Debat Panas: Michael Saylor vs Peter Schiff – Investor Bitcoin Harus Waspada

Debat Panas: Michael Saylor vs Peter Schiff – Investor Bitcoin Harus Waspada

Perdebatan soal Bitcoin kembali memanas setelah Peter Schiff mengangkat satu pertanyaan yang kerap memicu perdebatan lama: apakah Bitcoin benar-benar layak dipertahankan jika dibandingkan dengan aset lain? Dalam unggahan terbarunya, Schiff menyoroti data performa lima tahun terakhir yang menurutnya kurang meyakinkan bagi aset kripto terbesar itu.

Schiff Soroti Kinerja Bitcoin yang Tertinggal

Schiff membandingkan pergerakan Bitcoin dengan sejumlah instrumen utama pasar. Ia menyebut Bitcoin hanya naik 12% dalam lima tahun terakhir, jauh di bawah NASDAQ yang menguat 57,4%, S&P 500 sebesar 59,4%, emas 163%, dan perak 181%. Dari angka itu, Schiff mempertanyakan alasan banyak investor tetap bertahan pada Bitcoin meski menurutnya kinerjanya kalah jauh dari aset lain.

Saylor Balas dengan Sudut Pandang Berbeda

Michael Saylor tidak tinggal diam. Ia menilai Bitcoin tidak bisa dinilai hanya dari satu potongan periode waktu yang sempit. Menurutnya, cara membaca performa Bitcoin harus memakai kerangka waktu yang relevan agar hasilnya tidak menyesatkan. Saylor lalu menampilkan data sejak Agustus 2020 yang menunjukkan Bitcoin mencatat imbal hasil tahunan sebesar 36%.

Perbandingan yang Diangkat Saylor

Dalam perbandingan yang ia tampilkan, angka itu berada di atas emas yang mencatat 16%, indeks Nasdaq-100 melalui QQQ sebesar 15%, dan S&P 500 lewat SPY sebesar 14%. Sementara itu, sektor properti melalui VNQ hanya menghasilkan 5%, dan obligasi melalui BND justru mencatat imbal hasil negatif 1%.

Dari dua sudut pandang ini, terlihat jelas bahwa debat soal Bitcoin bukan hanya soal angka, tetapi juga soal bagaimana periode pengukuran dipilih.
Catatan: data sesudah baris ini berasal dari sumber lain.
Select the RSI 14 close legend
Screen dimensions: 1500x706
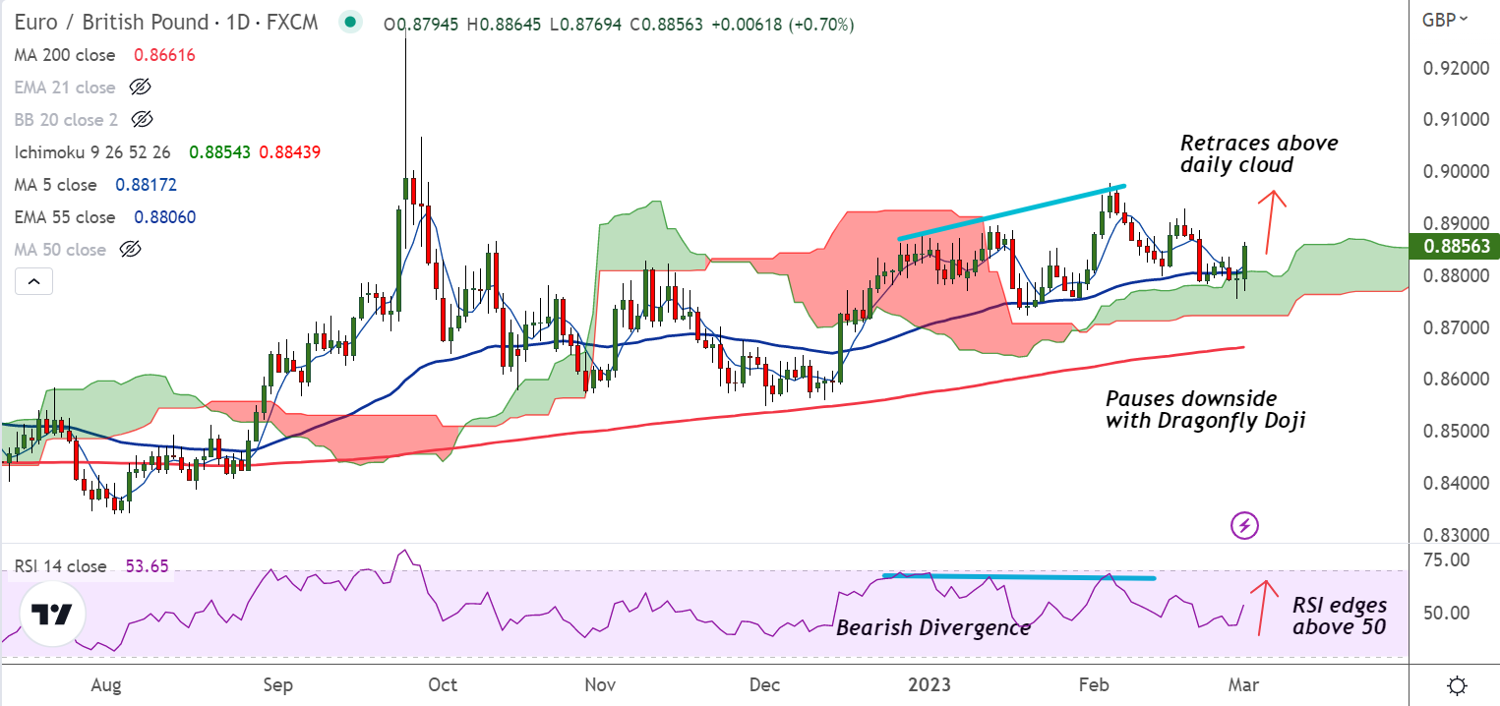[60, 566]
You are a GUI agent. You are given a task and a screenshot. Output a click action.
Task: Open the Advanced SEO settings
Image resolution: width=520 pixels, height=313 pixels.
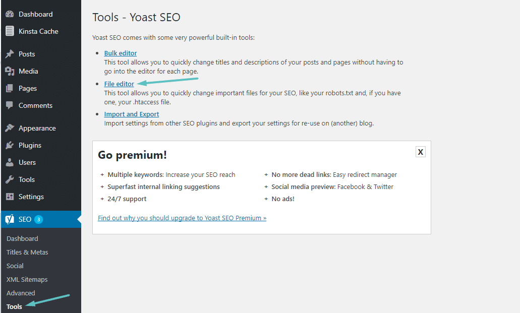tap(21, 293)
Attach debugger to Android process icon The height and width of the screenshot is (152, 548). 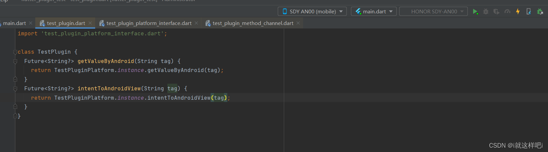[x=540, y=12]
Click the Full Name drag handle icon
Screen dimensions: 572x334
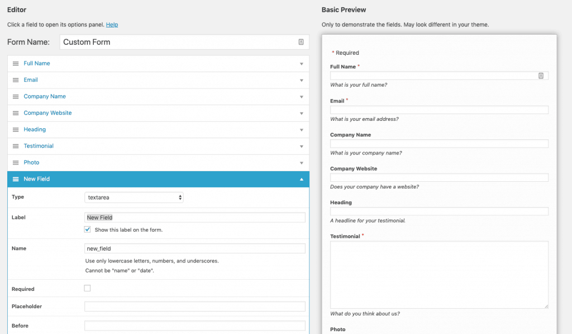tap(15, 63)
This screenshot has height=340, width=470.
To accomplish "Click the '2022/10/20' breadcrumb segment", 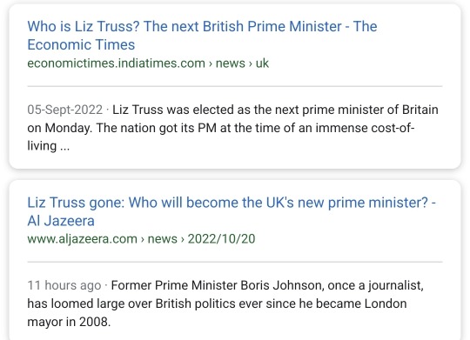I will (222, 239).
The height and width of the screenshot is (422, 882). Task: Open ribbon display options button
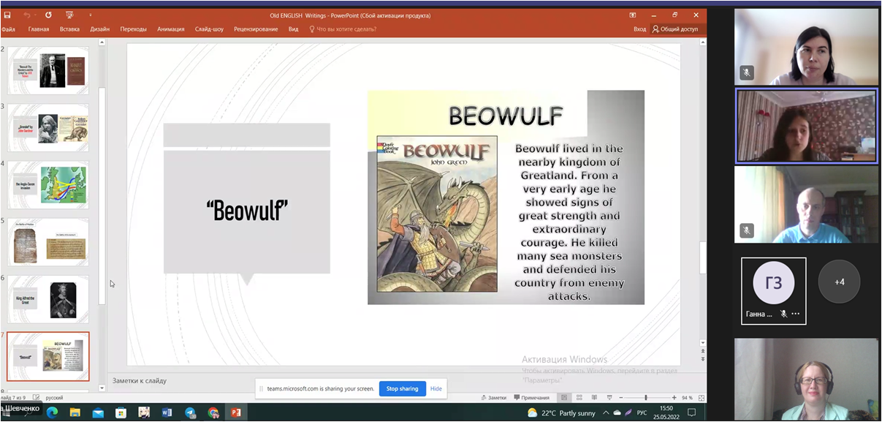(x=633, y=15)
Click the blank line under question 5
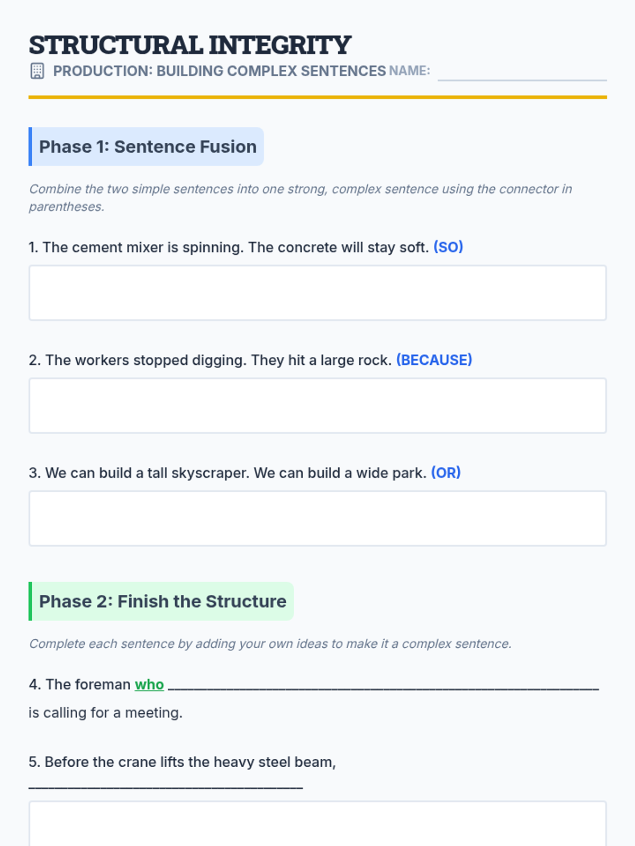635x846 pixels. point(166,785)
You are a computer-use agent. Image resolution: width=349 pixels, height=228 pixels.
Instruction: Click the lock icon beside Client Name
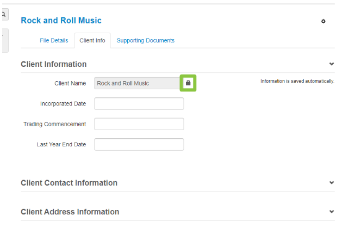pos(188,83)
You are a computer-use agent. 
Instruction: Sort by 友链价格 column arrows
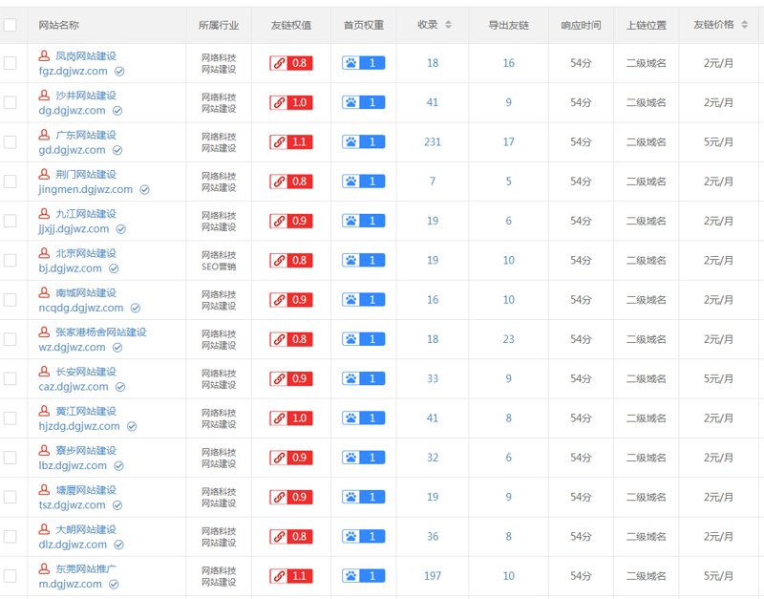(x=744, y=25)
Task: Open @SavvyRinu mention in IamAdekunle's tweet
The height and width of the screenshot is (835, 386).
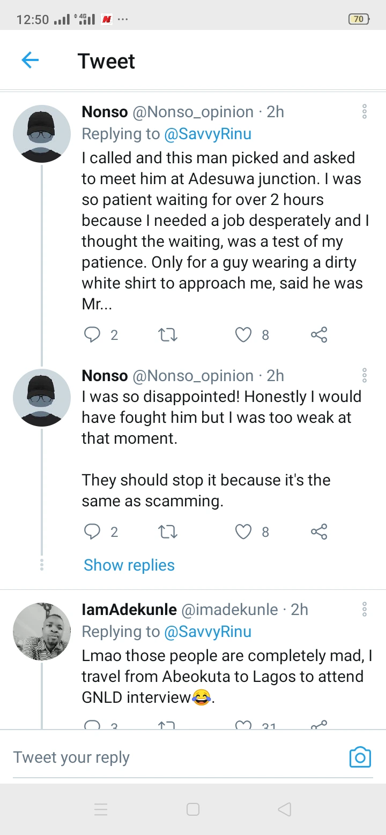Action: point(208,632)
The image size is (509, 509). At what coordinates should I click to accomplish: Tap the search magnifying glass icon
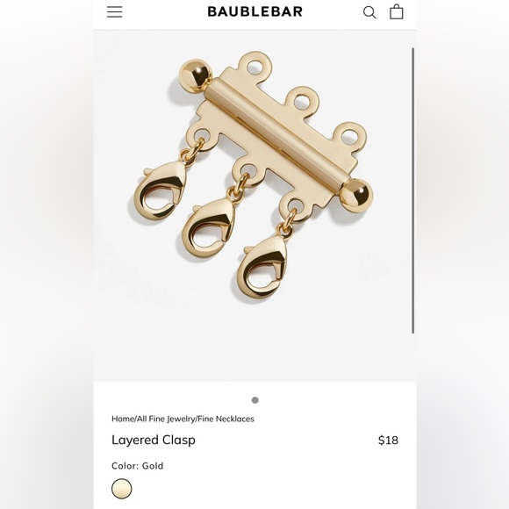click(x=369, y=12)
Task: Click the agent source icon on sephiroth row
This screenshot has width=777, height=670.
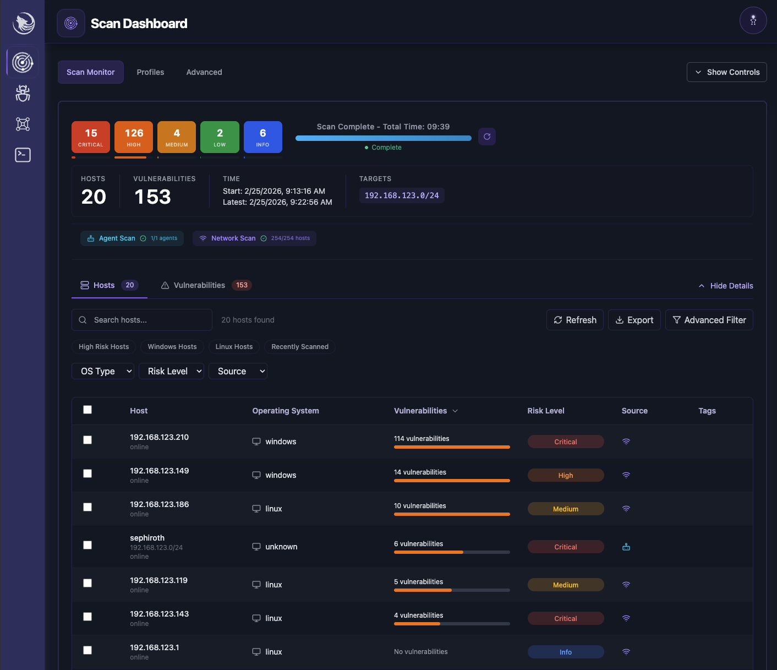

Schiff menyoroti performa jangka menengah yang menurutnya lemah, sedangkan Saylor menekankan hasil sejak 2020 yang justru menunjukkan Bitcoin unggul dibanding sejumlah aset besar lainnya.

Berdasarkan data yang dibagikan oleh Peter Schiff dan tanggapan Michael Saylor itu, pertanyaan soal posisi Bitcoin di antara aset investasi lain tampaknya belum akan selesai dalam waktu dekat.